Exhibition of Greek pictures at the Leicester Galleries.

1955-1956

Designs the cover for the book The Cretan Runner by George Psychoundakis, translated and introduced by Patrick Leigh Fermor. Stays with Paddy and Joan Leigh Fermor in the ancestral mansion of painter Niko Ghika on Hydra. Exhibition at the Leicester Galleries.

1958

Designs the cover for Patrick Leigh Fermor’s book Mani: Travels in the Southern Peloponnese.

1959

Spends Christmas with the Ghikas and Leigh Fermors on Hydra.

1960

Moves to a Venetian house on the harbour at Chania, Crete.

1961

Exhibition at the Leicester Galleries.

1966

Sixth and last solo exhibition at the Leicester Galleries. Designs the cover for Patrick Leigh Fermor’s book Roumeli: Travels in Northern Greece.

1967

Retrospective exhibition at the Whitechapel Art Gallery in London. Exiled from Greece after a military coup.

1971

Exhibition at Hamet Gallery, London.

1972

Exhibition at the University of Stirling, which commissions Craxton to design and execute a Greek-inspired tapestry with Dovecot Weavers.

1976

Returns to live and work on Crete.

1982

First solo exhibition with the Christopher Hull Gallery in London.

1984

Exhibition with Christopher Hull Gallery.

1985

Touring show travels to the British Council in Athens, the Chrysostomos Gallery on Crete and the Christopher Hull Gallery in London.

1987

Shows with Christopher Hull Gallery and in A Paradise Lost – the Neo-Romantic Imagination in Britain 1935-55 at the Barbican Art Gallery.

1993

Elected a Royal Academician. Final show with Christopher Hull Gallery features portraits from 1942 to 1992 and a catalogue note by David Attenborough.

1998-1999

Exhibition at Pallant House, Chichester.

2001

Exhibition at Art First, London.

2004

Recreates his original designs for a London revival of Frederick Ashton’s Daphnis and Chloe ballet, painting all the new sets by hand.

2006

In failing health, he leaves Crete for the last time but always hopes to return.

2009

Dies in London on 17 November, aged 87.

2010

Memorial service at St James’s Piccadilly.
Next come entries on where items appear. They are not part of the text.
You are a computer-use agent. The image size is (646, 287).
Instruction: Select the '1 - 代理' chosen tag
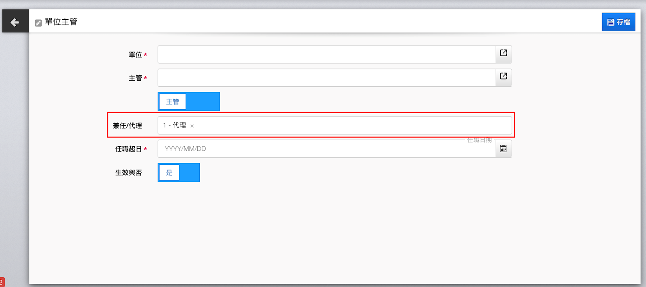click(x=175, y=126)
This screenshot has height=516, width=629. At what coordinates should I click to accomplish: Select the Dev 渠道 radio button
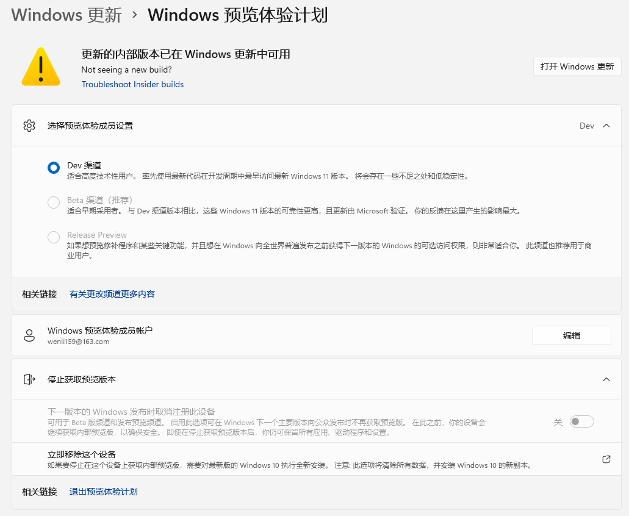point(54,167)
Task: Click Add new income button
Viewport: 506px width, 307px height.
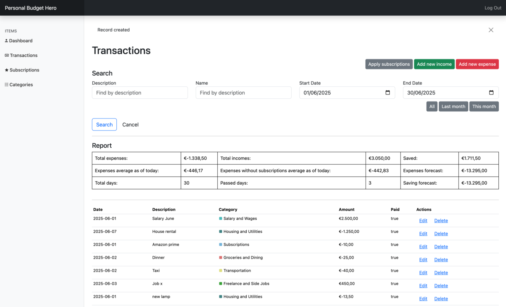Action: (434, 64)
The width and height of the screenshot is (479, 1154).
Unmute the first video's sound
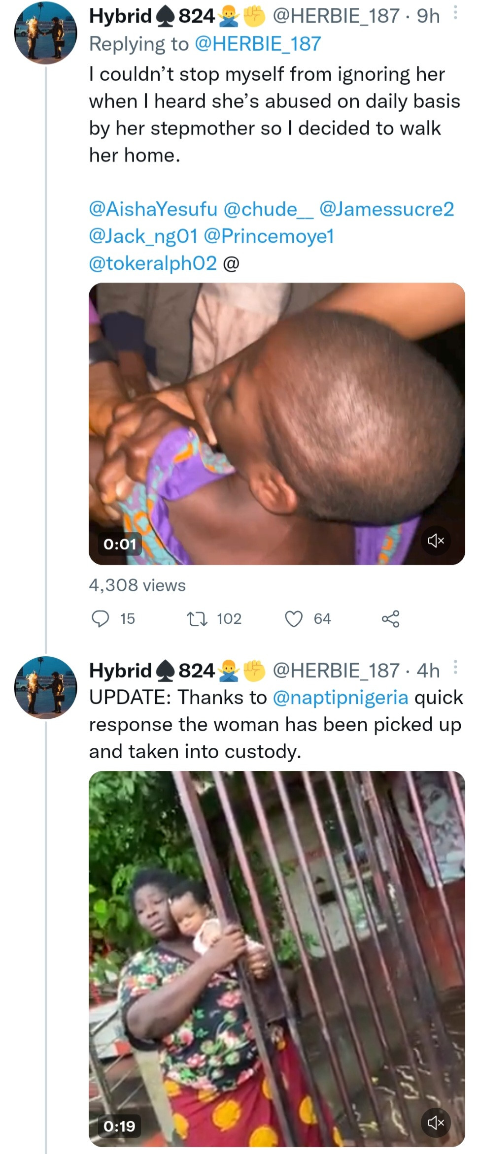coord(436,541)
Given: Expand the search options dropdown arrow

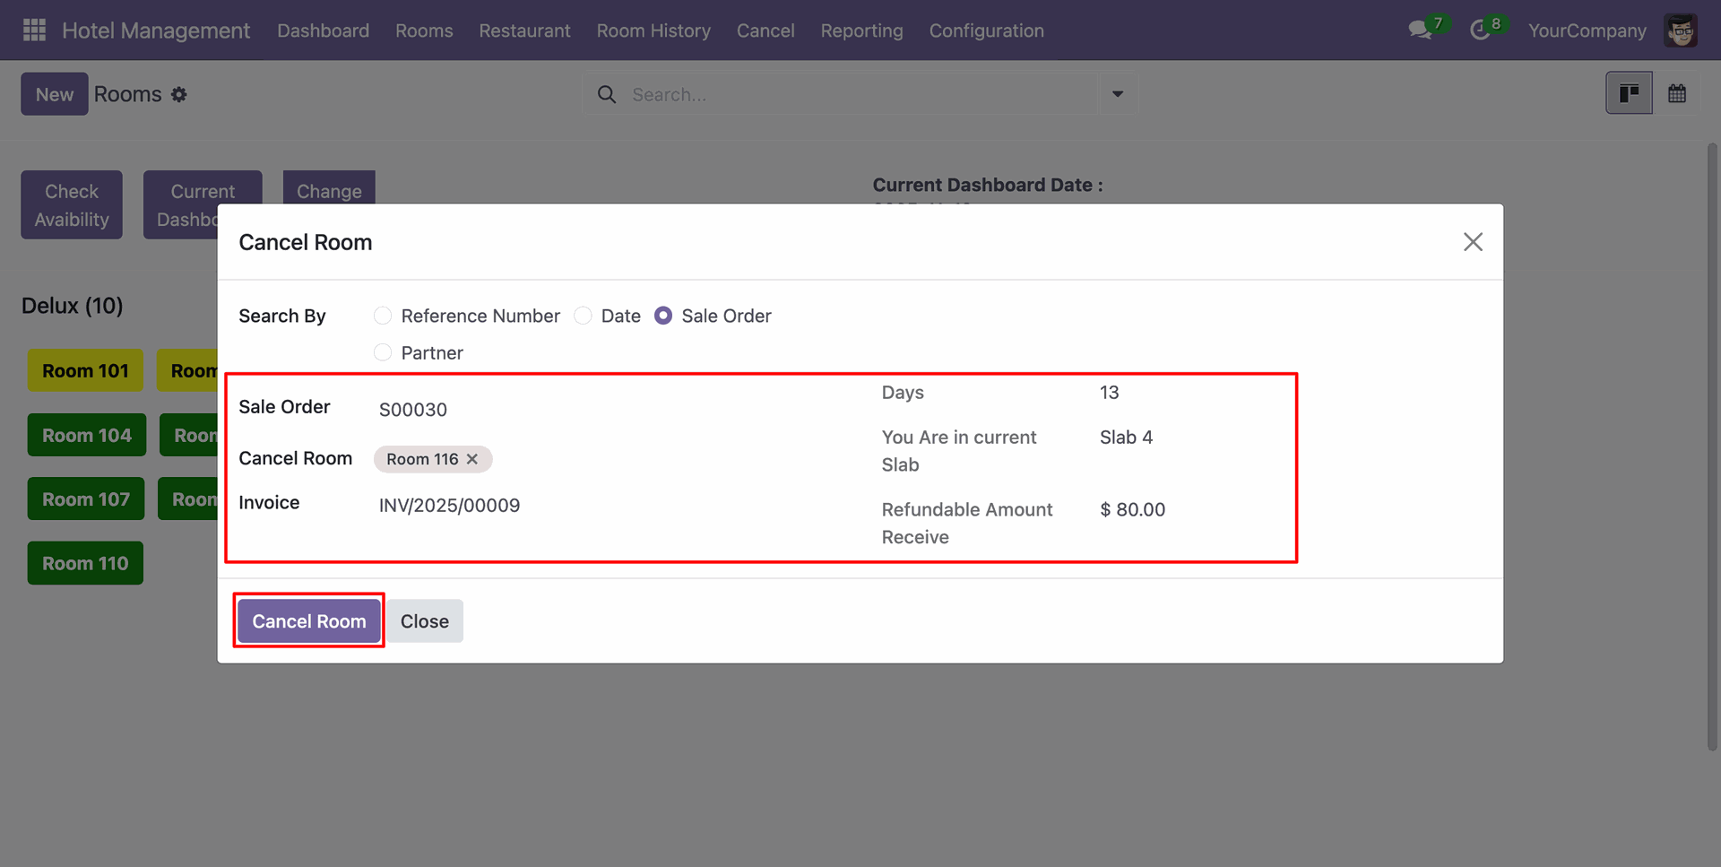Looking at the screenshot, I should (x=1118, y=94).
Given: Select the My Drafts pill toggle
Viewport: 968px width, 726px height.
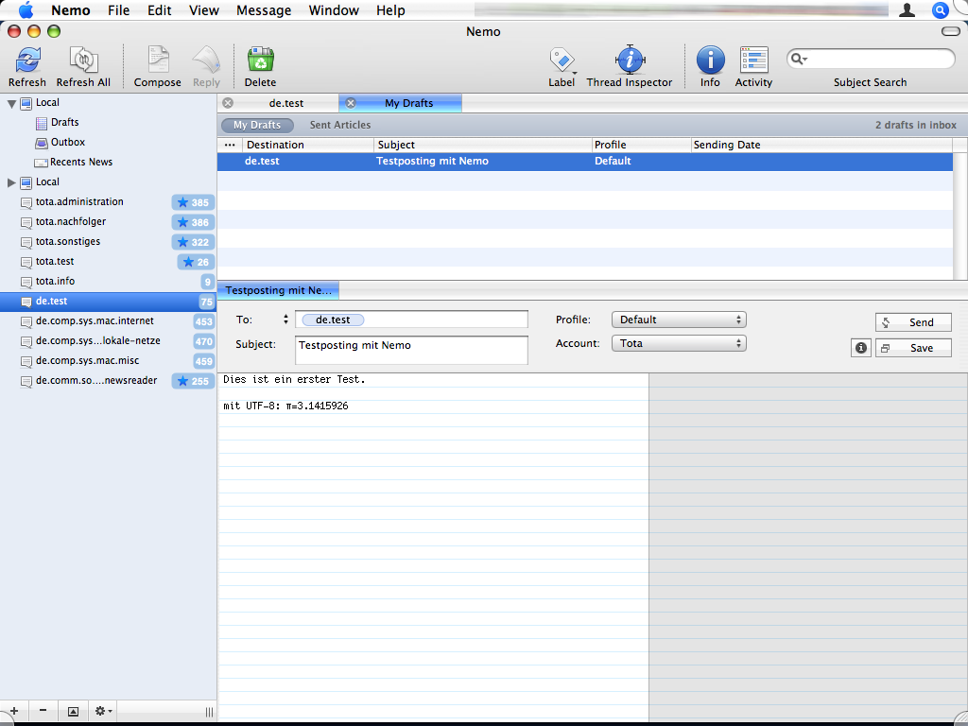Looking at the screenshot, I should [257, 125].
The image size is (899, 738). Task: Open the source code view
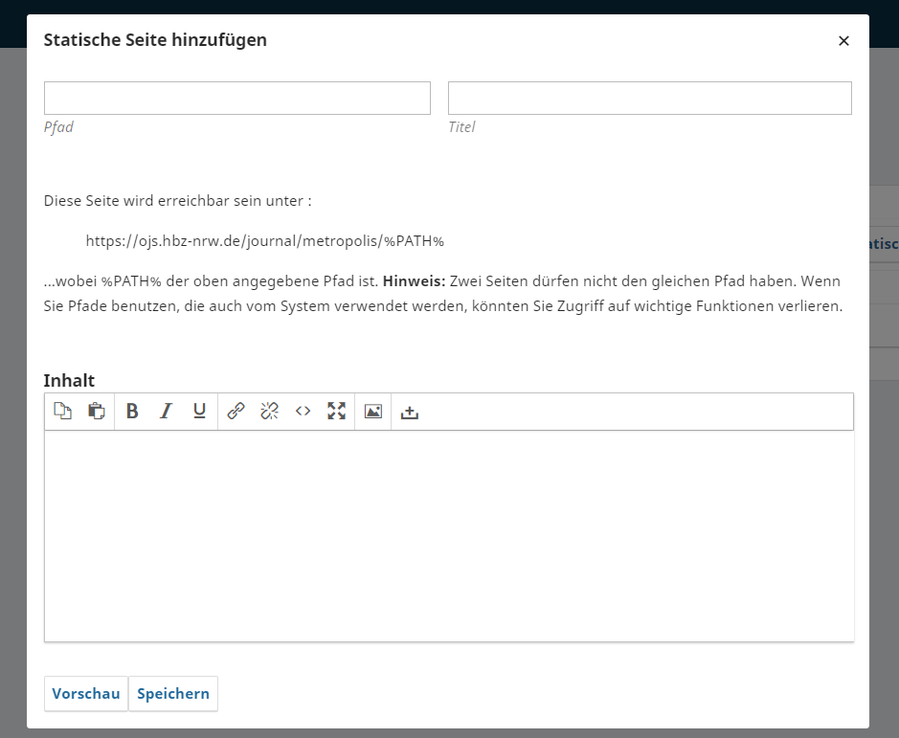tap(303, 412)
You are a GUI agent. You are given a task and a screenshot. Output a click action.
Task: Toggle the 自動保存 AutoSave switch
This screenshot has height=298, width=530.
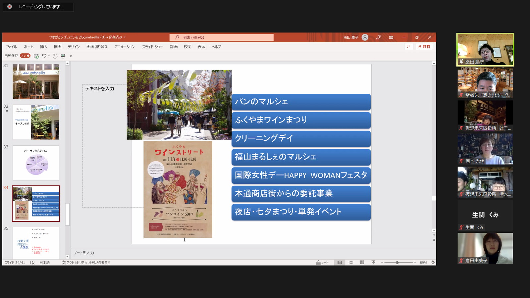25,56
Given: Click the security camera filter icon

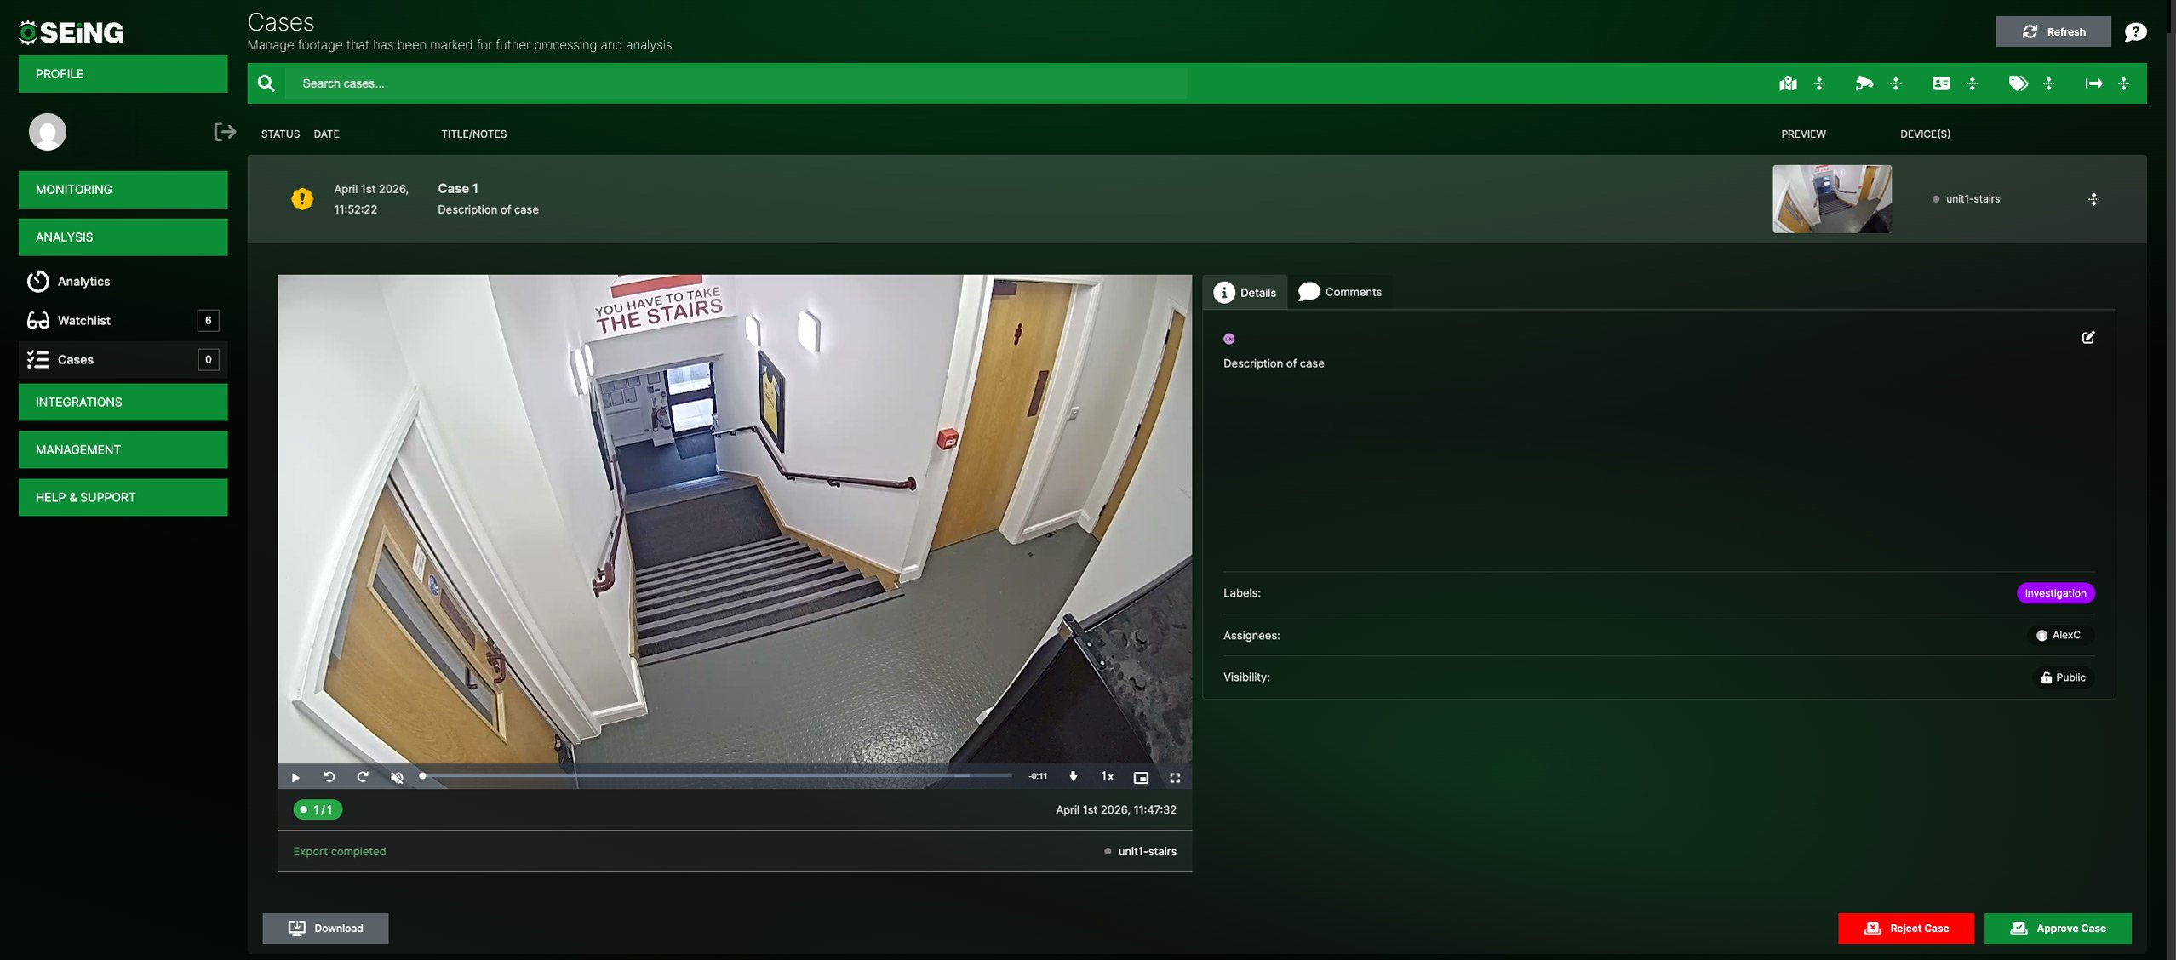Looking at the screenshot, I should [x=1864, y=83].
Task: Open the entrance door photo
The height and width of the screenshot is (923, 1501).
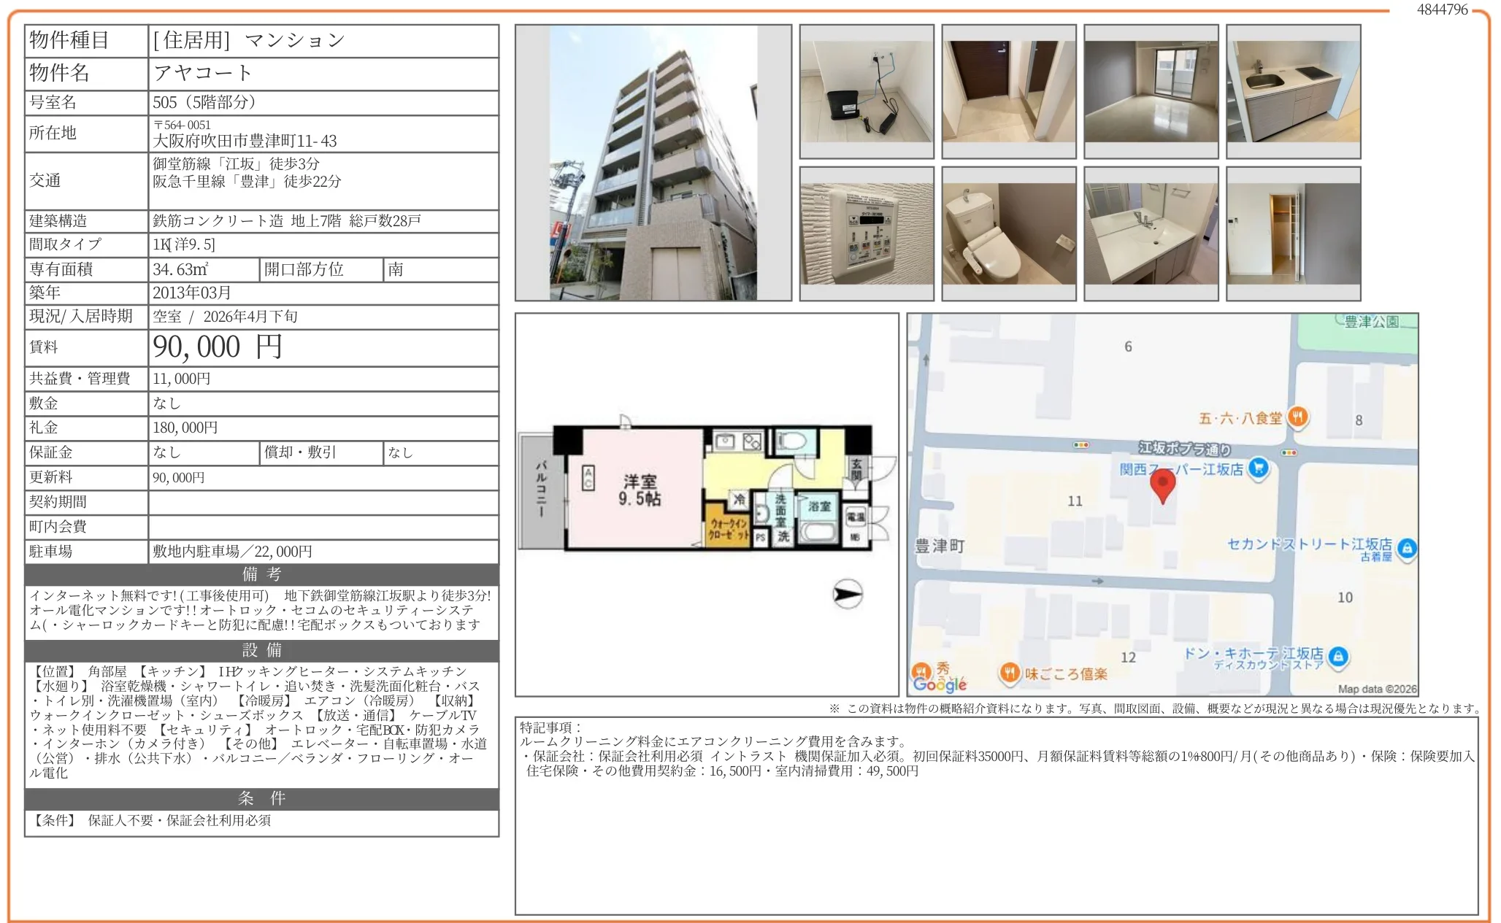Action: 1008,91
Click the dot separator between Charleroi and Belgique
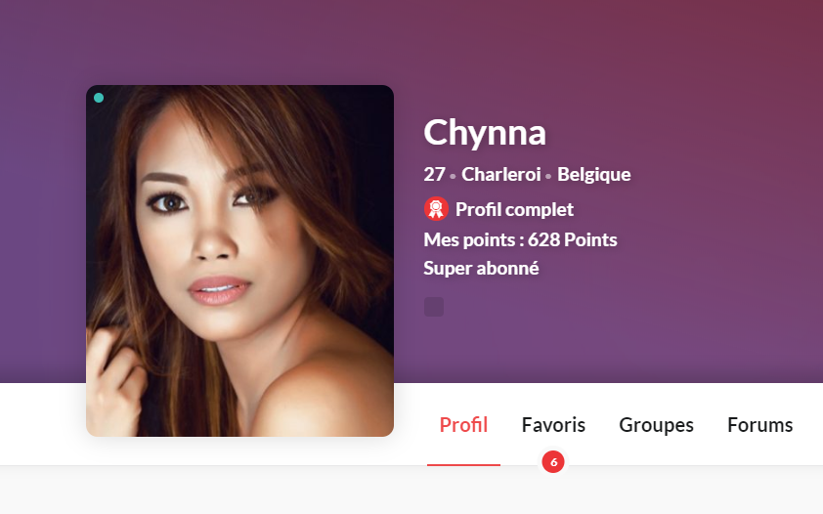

Memorial hang during the Royal Academy Summer Exhibition.

2011

Tate one-room show for publication of John Craxton monograph by Ian Collins (Lund Humphries).

2013-2014

John Craxton: A World of Private Mystery exhibition at Fitzwilliam Museum, Cambridge.

2015-2016

John Craxton: From Cranborne Chase to Crete tours from Dorset County Museum in Dorchester to Salisbury Museum.

2017-2018

Charmed Lives in Greece: Ghika, Craxton, Leigh Fermor exhibition tours from the A.G. Leventis Gallery in Nicosia to the Benaki Museum in Athens and the British Museum. It receives rave reviews and around 100,000 visitors. A launch exhibition is held at Osborne Samuel in London – John Craxton in Greece: The Unseen Works.

2021

Publication of the biography John Craxton: A Life of Gifts, by Ian Collins (Yale University Press). Osborne Samuel exhibition John Craxton: Drawn from Darkness – Paintings and Drawings 1940-1946.

2022

Centenary touring exhibition opens at the Benaki Museum in Athens, and John Craxton: A Life of Gifts is published in Greek by Patakis.